I will use an abbreviated syntax like this:
Taxa&Trees >> New Tree Window >> Default Trees
Note that you cannot tell by looking at that instruction which steps are menu options and which are options in a dialog box. I also will omit the "click OK" step. If you start looking for the command in the menu's of Mesquite and follow through with each step of instruction, it should be fairly easy to interpret these instructions

  1. Download Mesquite and launch it by double-clicking on the Mesquite icon.
  2. Copy the file angio35.txt to original-angio35.txt so that if Mesquite modifies the file in an unexpected way we can get back the original data.
  3. Open the file using File >> Open File...
  4. You should see the "project view" of the file which will have icons for various views of the data for instance you can manipulate data about the taxa by clicking on the "Taxa/List & Manage Taxa" button. Look at the character matrix by clicking on the "Show Matrix" button. Familiarize yourself with the matrix editing tools that show up in the toolbar next to the matrix. When you mouse-over a button in the toolbar a description of the tool should appear in the status box at the bottom of the window.
    Note that there are 2 toolbars: one to the left of the matrix and one under the taxa labels.

    Can you add an annotation saying "I don't trust this basecall" to the cell that corresponds to the tenth character and the 11th taxon?

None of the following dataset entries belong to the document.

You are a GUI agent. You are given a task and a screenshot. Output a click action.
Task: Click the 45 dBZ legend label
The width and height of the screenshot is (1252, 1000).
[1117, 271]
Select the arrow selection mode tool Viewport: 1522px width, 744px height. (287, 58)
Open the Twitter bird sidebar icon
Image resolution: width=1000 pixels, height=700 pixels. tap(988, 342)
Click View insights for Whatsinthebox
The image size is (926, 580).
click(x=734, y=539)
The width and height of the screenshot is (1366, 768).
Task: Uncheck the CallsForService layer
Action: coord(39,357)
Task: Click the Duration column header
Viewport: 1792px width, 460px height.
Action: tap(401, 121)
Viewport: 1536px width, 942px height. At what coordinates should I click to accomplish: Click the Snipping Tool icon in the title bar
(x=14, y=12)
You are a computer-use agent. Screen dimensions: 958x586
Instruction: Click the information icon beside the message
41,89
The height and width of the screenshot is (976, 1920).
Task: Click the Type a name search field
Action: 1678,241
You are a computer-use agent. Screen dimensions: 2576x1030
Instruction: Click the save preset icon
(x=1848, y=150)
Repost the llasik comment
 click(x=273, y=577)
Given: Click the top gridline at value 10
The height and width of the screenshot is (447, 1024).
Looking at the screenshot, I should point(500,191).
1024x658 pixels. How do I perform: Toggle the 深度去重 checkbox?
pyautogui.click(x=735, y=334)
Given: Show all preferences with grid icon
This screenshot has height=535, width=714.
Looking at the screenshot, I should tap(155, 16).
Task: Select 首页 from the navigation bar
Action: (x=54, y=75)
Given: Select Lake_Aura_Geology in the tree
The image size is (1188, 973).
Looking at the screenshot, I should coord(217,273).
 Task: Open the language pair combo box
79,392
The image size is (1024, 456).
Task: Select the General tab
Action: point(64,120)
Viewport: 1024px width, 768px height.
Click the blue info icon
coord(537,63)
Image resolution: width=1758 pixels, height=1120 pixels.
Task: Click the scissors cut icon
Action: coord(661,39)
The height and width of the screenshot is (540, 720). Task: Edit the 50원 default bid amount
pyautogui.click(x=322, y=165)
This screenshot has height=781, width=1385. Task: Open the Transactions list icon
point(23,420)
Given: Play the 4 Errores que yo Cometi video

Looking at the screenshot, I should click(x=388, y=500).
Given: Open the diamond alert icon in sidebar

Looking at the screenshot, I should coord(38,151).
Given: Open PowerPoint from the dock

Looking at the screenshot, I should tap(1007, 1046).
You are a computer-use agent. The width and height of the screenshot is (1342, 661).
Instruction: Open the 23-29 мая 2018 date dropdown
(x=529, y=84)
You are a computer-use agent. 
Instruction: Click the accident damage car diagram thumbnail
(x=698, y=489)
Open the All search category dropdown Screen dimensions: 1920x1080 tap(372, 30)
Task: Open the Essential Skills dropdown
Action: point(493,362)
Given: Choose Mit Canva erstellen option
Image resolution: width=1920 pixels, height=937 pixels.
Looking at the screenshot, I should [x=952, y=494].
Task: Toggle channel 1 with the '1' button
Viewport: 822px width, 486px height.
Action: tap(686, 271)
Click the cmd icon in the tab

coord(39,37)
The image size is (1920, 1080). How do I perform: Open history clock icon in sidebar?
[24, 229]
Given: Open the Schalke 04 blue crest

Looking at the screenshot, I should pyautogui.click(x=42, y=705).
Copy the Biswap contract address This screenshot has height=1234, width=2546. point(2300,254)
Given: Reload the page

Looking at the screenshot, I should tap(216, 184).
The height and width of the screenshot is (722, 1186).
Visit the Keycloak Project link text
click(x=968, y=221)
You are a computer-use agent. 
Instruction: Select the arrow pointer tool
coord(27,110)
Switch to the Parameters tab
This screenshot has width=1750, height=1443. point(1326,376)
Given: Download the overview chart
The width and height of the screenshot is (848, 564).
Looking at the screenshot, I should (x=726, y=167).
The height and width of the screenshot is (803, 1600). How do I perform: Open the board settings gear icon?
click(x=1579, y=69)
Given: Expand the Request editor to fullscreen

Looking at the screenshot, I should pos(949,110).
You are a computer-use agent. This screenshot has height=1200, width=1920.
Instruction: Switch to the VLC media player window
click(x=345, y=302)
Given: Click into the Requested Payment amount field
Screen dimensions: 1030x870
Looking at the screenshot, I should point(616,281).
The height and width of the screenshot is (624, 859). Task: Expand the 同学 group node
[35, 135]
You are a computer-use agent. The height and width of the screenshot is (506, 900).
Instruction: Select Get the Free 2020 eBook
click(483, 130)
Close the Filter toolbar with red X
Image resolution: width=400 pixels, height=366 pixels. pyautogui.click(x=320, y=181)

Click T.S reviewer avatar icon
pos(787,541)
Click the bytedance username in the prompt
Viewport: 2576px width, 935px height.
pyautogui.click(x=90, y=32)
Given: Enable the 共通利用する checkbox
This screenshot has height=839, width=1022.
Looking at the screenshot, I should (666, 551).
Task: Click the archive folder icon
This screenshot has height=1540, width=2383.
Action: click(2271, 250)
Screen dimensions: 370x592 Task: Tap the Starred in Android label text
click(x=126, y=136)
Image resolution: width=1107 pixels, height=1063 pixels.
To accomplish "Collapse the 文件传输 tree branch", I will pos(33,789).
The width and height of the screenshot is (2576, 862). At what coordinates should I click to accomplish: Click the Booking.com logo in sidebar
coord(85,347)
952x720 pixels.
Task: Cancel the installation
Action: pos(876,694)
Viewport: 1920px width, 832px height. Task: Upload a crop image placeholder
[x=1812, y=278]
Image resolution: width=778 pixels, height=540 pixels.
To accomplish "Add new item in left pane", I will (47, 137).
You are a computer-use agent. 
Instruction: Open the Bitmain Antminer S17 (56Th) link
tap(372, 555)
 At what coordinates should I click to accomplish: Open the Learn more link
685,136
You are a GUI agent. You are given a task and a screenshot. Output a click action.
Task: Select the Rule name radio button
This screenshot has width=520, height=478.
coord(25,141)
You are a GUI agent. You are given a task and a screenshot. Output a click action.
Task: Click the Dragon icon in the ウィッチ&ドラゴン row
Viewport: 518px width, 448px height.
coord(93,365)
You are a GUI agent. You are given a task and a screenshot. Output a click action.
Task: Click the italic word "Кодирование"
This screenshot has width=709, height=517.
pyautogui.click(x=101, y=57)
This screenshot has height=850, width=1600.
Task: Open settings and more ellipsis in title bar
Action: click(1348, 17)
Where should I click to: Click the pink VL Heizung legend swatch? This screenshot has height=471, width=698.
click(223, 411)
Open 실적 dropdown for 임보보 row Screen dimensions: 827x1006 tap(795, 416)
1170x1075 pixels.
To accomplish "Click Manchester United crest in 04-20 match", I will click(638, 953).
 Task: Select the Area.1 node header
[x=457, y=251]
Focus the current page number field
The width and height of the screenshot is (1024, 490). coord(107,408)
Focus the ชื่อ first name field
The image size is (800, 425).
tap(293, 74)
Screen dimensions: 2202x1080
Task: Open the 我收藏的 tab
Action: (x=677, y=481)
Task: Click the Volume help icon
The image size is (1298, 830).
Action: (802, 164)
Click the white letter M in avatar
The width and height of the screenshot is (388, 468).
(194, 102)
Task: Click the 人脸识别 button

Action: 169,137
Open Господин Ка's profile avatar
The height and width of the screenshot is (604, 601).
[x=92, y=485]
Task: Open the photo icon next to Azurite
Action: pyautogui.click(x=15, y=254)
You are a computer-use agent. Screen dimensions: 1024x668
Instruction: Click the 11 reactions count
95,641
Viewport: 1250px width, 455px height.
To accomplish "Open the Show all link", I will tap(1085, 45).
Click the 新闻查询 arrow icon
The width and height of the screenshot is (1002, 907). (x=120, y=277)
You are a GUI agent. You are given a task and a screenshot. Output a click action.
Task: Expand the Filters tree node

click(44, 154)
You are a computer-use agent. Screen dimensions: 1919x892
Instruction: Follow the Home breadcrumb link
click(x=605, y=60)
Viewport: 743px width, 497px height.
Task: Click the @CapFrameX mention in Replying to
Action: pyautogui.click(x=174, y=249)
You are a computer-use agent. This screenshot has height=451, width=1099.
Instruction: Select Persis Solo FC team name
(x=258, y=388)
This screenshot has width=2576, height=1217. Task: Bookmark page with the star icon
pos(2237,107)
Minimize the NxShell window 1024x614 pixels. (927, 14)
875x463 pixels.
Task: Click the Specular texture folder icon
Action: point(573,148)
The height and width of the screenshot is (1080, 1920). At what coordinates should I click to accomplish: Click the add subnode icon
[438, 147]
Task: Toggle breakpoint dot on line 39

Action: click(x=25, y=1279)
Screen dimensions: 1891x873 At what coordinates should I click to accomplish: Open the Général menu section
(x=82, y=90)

  5. Go back to the Project tab and look at the "List & Manage Characters" view.

    Can you tell which characters were excluded in the exset of the file?

  6. We created some trees in PAUP*, but those were saved to another file. Let's see if we can tell Mesquite that the trees are associated with this data. Use:
    Taxa&Trees >> Import File With Trees >> Link Contents... and the browse to the pars.tre file. This should result in a Trees panel in the project tab. By selecting "Show Trees" you should be able to examine the trees in a new window.
  7. Use Analysis >> Values for Current Tree... >> Treelength to make the tree window display the number of steps required to explain the tree.

    Does the tree length agree with the parsimony score in PAUP? If not, why not?

  8. Is the tree rooted on the outgroup (Funaria hygrometrica)? If not, why not?

    Get familiar with the tools in the tree window's tool bar. Find the rerooting tool and use it to redraw the tree such that Funaria hygrometrica is the outgroup.

    Did the tree length change when you rerooted the tree?

  9. To look at a most parsimonious reconstruction of the character states, we can use Analysis >> Trace Character History >> Parsimony Ancestral Character States . The tree should now be colored (something other than black). The legend in the bottom corner of the window shows how the colors map to the states, what character is being traced, and the number of steps required to explain this character. Find a variable character and look at several rerootings of the tree.

    Does the tree length for the character ever change?

    Find a character with homoplasy in it and use the "Move Branch" tool to rearrang the tree so that there is no homoplasy in that character

    What happened to the total tree length when you made the changes?

  10. Quit Mesquite and save the changes to the file (you are welcome to continue to check out Mesquite, but we are done with it for today's lab).
  11. Open angio35.nex and look at the changes that Mesquite made.

    Can you find the annotations that you made about the cell of the character matrix? Do you think that these changes will interfere with PAUP reading the file? Were the trees from the parsimony analysis included in the file?

  12. Start PAUP* again. Execute the angio35.nex file and then use paup's GetTrees command to get the trees from the pars.tre file. Calculate the parsimony scores of the trees (if you changed them in Mesquite then they will not all be the same score as they were before you ran Mesquite.